Boost Your Productivity: Generate 33k Page Embeddings in Just 4 Mins!
Table of Contents:
- Introduction
- Background
- Problem Statement
- The Solution: Using Array and Ray
- The Flow of the Embedding Generation Process
- Code Walkthrough
- Results and Performance
- Conclusion
- Further Resources
- Frequently Asked Questions
Introduction
Welcome to this article, where we will explore how to effectively and quickly embed large amounts of documents using Array and Ray. As a software engineer at Any Skill, I have encountered problems with building LM applications and embedding numerous PDF documents efficiently.
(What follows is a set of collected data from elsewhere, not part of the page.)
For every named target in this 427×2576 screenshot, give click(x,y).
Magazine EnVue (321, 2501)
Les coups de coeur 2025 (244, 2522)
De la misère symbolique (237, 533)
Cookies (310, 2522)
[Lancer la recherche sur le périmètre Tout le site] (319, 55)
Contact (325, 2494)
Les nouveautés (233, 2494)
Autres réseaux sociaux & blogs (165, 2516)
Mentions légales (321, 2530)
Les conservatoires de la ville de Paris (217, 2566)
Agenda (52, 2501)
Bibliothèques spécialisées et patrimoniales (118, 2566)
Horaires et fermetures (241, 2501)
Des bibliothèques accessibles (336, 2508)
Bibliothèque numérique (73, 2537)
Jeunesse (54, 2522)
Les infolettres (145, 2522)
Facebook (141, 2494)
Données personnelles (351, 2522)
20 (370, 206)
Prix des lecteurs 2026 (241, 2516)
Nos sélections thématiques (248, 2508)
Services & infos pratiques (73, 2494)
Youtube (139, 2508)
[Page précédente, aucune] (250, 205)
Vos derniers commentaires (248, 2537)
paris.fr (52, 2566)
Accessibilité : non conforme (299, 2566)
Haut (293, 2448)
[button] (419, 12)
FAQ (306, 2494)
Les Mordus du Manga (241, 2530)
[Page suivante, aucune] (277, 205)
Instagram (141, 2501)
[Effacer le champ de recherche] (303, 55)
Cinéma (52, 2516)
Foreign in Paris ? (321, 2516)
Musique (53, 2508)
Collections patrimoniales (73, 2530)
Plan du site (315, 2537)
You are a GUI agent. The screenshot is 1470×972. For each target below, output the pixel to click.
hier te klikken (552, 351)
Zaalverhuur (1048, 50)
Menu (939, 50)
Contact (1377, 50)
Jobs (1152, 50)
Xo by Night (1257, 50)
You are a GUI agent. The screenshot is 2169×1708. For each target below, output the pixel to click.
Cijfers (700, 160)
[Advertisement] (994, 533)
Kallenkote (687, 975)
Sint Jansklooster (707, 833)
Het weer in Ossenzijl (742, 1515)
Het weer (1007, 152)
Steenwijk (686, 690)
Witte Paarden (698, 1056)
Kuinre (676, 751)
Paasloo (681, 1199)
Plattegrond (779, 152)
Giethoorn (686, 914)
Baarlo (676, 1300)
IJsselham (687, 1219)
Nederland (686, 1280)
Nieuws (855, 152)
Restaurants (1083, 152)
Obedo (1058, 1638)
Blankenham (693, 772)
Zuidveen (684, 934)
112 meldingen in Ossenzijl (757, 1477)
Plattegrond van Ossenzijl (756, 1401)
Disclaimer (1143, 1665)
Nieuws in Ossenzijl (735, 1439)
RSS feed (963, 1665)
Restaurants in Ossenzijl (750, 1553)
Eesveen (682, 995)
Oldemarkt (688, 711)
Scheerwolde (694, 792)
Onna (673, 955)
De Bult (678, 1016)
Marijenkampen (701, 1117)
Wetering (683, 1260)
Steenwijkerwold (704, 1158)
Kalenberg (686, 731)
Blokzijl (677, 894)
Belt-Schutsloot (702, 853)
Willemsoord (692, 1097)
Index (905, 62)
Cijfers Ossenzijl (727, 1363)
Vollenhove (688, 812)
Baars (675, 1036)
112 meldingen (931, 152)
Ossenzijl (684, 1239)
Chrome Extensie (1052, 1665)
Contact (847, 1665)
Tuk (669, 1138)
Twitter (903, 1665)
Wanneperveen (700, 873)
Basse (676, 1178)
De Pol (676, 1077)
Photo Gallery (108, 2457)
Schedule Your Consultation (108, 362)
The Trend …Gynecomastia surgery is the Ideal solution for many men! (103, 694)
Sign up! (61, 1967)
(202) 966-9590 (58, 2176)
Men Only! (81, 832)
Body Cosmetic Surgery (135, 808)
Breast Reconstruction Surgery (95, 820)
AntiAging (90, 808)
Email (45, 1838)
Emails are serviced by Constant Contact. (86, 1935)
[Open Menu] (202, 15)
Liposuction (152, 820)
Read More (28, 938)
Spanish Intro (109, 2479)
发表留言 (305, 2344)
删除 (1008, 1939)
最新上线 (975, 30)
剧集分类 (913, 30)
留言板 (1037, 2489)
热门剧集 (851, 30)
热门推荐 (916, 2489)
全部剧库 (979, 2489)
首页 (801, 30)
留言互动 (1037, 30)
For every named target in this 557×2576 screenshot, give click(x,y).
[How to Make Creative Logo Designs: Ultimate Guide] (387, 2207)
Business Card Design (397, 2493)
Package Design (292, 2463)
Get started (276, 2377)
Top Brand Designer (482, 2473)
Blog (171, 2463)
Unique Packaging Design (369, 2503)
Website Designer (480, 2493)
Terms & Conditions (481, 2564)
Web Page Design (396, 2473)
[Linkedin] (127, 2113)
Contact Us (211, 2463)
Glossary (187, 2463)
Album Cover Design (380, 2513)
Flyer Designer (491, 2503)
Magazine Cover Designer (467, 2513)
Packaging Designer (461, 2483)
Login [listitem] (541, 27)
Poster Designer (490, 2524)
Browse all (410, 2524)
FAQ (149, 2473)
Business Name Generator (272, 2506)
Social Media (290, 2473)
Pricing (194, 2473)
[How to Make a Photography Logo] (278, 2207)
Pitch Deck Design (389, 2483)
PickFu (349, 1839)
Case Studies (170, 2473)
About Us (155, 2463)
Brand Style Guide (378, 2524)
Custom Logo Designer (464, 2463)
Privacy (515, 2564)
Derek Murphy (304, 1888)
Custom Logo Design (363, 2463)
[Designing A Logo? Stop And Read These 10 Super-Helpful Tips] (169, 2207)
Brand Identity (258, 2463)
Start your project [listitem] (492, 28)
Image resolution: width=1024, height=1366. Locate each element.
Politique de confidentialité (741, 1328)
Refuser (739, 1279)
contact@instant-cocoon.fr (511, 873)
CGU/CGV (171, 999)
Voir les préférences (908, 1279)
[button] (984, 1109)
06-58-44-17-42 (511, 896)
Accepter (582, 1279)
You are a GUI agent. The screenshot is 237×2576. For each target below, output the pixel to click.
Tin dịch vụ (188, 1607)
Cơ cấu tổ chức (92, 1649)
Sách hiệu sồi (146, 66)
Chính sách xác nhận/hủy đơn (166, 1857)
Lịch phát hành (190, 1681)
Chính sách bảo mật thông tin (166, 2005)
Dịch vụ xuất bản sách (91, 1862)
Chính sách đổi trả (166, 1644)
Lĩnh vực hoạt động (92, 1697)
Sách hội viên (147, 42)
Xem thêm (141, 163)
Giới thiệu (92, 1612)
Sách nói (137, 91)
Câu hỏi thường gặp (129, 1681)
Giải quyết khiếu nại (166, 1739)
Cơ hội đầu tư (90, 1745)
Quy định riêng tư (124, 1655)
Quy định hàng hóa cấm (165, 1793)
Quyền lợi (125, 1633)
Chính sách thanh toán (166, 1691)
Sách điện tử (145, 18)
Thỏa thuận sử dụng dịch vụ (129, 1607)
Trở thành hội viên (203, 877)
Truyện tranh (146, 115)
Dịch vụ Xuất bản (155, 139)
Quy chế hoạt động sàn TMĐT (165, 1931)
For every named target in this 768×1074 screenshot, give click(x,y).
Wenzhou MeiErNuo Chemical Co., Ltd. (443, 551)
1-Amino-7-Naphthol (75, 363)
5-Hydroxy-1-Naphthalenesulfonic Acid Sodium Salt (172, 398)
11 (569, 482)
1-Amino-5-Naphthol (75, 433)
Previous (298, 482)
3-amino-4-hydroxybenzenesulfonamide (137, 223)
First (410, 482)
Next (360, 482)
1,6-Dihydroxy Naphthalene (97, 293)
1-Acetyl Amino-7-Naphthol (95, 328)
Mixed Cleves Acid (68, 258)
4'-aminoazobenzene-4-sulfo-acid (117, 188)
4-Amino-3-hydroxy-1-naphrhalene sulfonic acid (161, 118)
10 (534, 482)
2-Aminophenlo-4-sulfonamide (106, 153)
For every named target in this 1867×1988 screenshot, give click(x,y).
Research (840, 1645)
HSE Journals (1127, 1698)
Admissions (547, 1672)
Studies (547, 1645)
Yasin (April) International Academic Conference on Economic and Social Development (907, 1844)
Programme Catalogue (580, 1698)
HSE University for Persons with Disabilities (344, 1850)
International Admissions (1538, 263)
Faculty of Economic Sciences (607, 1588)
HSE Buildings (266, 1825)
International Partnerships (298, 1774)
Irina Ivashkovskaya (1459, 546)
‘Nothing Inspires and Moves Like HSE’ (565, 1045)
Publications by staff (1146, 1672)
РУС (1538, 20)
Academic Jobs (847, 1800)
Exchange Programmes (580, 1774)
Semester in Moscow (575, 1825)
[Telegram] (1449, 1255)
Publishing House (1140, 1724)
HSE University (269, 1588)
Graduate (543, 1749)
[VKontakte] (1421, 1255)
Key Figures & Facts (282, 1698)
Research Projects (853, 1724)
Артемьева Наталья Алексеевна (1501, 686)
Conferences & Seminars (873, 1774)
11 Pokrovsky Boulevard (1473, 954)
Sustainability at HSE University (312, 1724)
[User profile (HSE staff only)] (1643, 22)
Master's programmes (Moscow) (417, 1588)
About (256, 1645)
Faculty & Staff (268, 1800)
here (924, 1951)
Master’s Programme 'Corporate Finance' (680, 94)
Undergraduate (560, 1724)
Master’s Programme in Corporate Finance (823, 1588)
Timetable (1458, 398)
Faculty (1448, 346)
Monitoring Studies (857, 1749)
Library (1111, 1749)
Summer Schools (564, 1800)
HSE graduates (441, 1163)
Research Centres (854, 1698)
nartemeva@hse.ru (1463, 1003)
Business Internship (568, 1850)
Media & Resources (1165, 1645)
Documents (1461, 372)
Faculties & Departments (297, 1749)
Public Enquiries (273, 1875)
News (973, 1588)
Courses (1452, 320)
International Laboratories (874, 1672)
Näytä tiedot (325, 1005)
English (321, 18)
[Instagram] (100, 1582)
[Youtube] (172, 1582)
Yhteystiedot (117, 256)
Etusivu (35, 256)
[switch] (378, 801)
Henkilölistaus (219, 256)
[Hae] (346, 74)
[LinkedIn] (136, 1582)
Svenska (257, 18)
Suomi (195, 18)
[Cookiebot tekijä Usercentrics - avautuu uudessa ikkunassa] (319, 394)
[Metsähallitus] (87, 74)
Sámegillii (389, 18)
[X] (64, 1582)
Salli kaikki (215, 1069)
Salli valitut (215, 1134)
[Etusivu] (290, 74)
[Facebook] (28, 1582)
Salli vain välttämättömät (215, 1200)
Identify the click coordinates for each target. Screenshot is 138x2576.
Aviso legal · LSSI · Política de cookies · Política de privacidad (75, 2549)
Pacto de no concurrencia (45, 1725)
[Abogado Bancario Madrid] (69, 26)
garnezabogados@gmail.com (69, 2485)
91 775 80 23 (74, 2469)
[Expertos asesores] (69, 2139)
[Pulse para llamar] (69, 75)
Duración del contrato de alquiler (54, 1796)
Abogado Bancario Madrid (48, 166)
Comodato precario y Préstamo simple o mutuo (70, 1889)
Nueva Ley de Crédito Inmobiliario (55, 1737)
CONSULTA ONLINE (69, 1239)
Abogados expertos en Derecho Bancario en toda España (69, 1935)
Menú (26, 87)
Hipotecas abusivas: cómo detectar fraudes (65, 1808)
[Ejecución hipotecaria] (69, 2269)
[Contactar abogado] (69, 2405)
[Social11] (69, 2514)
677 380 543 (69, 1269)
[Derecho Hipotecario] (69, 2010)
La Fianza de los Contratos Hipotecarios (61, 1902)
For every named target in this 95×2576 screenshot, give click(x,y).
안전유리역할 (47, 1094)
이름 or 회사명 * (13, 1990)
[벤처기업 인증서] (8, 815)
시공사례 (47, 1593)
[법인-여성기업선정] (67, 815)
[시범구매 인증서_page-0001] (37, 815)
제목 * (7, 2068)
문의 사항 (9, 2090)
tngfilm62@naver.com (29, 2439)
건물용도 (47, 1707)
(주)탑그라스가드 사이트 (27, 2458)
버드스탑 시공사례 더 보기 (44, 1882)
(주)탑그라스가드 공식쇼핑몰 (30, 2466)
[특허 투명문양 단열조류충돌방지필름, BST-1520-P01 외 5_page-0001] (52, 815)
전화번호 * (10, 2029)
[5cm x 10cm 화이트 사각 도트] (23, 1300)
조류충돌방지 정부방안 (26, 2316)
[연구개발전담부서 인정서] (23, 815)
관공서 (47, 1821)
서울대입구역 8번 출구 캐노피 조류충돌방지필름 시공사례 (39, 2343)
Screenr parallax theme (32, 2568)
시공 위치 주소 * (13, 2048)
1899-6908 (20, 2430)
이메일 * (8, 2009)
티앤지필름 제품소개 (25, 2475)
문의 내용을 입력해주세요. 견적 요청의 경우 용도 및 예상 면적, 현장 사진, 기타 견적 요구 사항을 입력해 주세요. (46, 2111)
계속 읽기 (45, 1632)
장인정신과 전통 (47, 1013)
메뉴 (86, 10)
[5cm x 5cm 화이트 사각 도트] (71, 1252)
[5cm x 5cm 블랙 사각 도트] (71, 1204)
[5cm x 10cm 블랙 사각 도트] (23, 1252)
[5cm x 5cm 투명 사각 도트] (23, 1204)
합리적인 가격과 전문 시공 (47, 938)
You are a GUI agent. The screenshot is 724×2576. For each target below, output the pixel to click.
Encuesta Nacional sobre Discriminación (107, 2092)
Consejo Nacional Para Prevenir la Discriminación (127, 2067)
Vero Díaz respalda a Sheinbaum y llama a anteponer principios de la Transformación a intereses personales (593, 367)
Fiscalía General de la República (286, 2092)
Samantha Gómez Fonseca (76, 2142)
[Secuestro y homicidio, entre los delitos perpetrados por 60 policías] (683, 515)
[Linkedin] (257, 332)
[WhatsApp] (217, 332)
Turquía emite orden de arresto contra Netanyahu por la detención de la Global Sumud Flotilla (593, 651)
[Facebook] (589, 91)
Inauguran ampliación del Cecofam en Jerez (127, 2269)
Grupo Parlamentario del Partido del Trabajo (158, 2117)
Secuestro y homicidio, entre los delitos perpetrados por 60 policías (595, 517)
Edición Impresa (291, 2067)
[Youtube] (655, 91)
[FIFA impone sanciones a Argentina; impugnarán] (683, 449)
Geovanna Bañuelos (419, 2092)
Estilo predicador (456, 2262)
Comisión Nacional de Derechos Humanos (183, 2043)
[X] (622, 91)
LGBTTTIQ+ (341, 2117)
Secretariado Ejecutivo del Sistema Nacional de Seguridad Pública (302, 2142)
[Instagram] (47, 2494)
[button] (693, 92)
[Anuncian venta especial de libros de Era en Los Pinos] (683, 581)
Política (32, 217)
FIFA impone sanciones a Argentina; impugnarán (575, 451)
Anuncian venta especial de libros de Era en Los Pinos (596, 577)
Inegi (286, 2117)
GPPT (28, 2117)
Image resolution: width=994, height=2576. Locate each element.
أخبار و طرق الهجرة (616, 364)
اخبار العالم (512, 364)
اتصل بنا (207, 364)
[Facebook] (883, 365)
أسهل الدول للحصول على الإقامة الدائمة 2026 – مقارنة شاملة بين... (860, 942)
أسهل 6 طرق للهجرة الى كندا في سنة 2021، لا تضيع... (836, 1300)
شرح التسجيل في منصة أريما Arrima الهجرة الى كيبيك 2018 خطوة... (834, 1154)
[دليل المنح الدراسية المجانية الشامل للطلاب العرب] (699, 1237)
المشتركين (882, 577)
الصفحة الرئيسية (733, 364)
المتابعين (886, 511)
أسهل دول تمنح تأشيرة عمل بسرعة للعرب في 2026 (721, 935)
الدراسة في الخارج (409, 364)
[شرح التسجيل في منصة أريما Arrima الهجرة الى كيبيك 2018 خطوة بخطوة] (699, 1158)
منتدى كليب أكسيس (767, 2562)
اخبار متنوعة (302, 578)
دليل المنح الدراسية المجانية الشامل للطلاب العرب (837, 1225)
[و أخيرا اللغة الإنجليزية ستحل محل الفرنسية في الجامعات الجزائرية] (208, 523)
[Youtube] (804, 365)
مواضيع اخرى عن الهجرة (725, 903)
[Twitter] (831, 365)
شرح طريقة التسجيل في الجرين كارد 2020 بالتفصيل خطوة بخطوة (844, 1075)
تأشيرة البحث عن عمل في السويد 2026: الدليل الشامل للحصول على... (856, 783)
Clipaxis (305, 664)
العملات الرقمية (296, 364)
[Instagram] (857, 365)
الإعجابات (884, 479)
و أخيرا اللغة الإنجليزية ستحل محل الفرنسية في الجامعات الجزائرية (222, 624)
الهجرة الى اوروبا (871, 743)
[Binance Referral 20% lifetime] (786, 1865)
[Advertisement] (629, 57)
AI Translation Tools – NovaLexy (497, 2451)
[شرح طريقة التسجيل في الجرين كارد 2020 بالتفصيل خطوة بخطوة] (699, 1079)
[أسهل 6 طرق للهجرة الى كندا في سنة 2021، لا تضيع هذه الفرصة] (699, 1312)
In this talk, we will dive into the process of parallelizing embedding generation across multiple GPUs, allowing us to embed thousands of PDF documents in a matter of minutes.
Background
This article is the Second part of our series on LangChain and Ray, where we explore how these tools can be used together to build LM-Based applications. In the first video, we showcased how You can use LangChain and Ray together to build a search engine.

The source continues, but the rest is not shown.